## EXERCISE AIM
All entries below are to be copied precisely as they appear.

## SUPPLIED DATA
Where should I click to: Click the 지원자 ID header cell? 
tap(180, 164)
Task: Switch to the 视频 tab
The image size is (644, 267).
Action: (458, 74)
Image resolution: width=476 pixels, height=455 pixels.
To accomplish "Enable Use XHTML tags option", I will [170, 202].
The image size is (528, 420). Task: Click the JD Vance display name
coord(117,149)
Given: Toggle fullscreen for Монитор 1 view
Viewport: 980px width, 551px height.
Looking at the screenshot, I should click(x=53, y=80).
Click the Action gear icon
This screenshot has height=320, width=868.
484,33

## ANSWER SPACE
Where should I click to: Click the 지원자 ID header cell? 
tap(180, 164)
Task: Switch to the 视频 tab
The image size is (644, 267).
Action: (458, 74)
Image resolution: width=476 pixels, height=455 pixels.
To accomplish "Enable Use XHTML tags option", I will [170, 202].
The image size is (528, 420). Task: Click the JD Vance display name
coord(117,149)
Given: Toggle fullscreen for Монитор 1 view
Viewport: 980px width, 551px height.
Looking at the screenshot, I should click(x=53, y=80).
Click the Action gear icon
This screenshot has height=320, width=868.
484,33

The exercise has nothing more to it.